You can strive for your ideals but to sustain such an effort requires a realistic approach. Image courtesy of Stuart Miles at freedigitalphotos.net
It seems just ‘common-sense’ to not approach life, manifest in our behaviour and decisions in an ‘all-or-nothing’ fashion.
This is just a reflection I had (I am not saying it’s true): but perhaps perfectionists may be more likely to succumb to inertia when they think “if I can’t do the job fantastically, it’s not worth doing at all.
For example, when I was studying, I seemed to work for hours on some occasions, caught up in the good feeling associated with achievement.
However, when I felt flat, or just couldn’t feel naturally excited, I would allow myself to become too complacent with the number of mistakes I would make. People who think that ‘only perfection will do’ are faced with a difficult task when the work still needs to be done, there may be limited time in which to do it or feeling unwell in any way.
However, the problem with perfectionism, is that anything less than an ideal result can leave one feeling deflated, having not lived up to what were unrealistic expectations.
The “all” part of all-or nothing behaviour may not just be ‘all done perfectly’ but also ‘all finished’ , with an unrealistic ambition for how much work ‘should be’ completed . This can lead to mental and physical fatigue, an unbalanced lifestyle as well as making silly errors as the price to pay for efficiency.
Perhaps “realistic idealism” could be a more helpful and a healthier, alternative? That is maintain one’s standards of trying to do the best job (idealism) one can without compromising life-balance, or physical or mental health (realism). Or without taking up an amount of time not justified by how important it actually is. That makes it ‘realistic’ – because this kind of effort is sustainable, because you are leaving time for other parts of your life that you value.
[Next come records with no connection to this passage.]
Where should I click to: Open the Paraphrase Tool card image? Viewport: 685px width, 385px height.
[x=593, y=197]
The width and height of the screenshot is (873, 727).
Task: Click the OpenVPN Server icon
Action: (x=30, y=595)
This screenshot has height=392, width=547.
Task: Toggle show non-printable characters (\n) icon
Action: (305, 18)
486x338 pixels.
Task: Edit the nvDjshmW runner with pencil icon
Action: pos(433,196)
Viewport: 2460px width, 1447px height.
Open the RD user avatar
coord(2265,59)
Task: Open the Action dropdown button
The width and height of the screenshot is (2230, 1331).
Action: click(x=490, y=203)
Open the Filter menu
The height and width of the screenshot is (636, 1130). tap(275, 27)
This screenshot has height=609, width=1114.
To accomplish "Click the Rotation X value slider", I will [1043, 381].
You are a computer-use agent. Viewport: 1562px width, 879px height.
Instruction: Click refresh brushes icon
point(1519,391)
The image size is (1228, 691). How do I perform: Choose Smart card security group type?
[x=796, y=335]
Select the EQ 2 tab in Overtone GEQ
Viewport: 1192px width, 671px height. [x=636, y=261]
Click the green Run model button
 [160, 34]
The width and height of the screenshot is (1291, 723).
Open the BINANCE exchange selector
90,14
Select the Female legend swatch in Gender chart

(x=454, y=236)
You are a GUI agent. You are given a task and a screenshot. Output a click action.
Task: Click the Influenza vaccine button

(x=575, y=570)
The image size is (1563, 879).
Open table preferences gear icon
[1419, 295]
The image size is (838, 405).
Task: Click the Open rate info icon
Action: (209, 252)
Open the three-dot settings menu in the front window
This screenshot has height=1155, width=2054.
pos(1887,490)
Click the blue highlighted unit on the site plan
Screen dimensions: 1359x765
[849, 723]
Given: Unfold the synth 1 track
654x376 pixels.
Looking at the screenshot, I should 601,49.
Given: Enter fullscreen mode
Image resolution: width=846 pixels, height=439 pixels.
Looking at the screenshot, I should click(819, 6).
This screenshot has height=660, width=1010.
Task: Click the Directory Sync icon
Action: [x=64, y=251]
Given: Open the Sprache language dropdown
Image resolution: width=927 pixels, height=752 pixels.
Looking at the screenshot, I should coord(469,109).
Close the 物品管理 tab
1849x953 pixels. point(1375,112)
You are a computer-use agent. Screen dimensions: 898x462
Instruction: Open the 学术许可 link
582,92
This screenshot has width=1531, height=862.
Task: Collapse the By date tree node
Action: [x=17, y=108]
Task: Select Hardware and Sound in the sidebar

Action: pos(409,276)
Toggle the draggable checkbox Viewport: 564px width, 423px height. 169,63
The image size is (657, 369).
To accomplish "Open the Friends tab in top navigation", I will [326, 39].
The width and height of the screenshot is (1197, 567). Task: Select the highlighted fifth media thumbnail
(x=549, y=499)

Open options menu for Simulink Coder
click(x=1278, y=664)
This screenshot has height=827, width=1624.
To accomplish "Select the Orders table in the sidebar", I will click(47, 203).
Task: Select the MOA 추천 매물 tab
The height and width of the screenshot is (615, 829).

With ‘realistic idealism’, the realistic part (that is not overdoing it) means the job gets done, which in today’s busy world, is necessary, whether we like it or not. Not everyone is an idealist. You may be realistic and a practical kind of person. However, if you were born with that kind of personality which tends to want to keep improving on your efforts, then you can avoid depression and the other problems that may arise from expecting too much from yourself. However, doing the best you can do, and aiming to improve, within these realistic constraints allows:
• A praiseworthy end-result
• Better time management:
Other obligations can be achieved with less stress and rush
More time doing what you love
More time to spend with those important to you – friends and family
A sense of pride and achievement that you’ve still done your best
Less stress from ulcers you can give yourself trying to be perfect, as well as from leaving yourself rushed because of so much time spent on one project
• More consistent work efforts as you find a middle road between ‘all or nothing’
In conclusion, by maintaining high standards but keeping in mind other parts of your life you can still strive to be your best in all areas of your life that you value.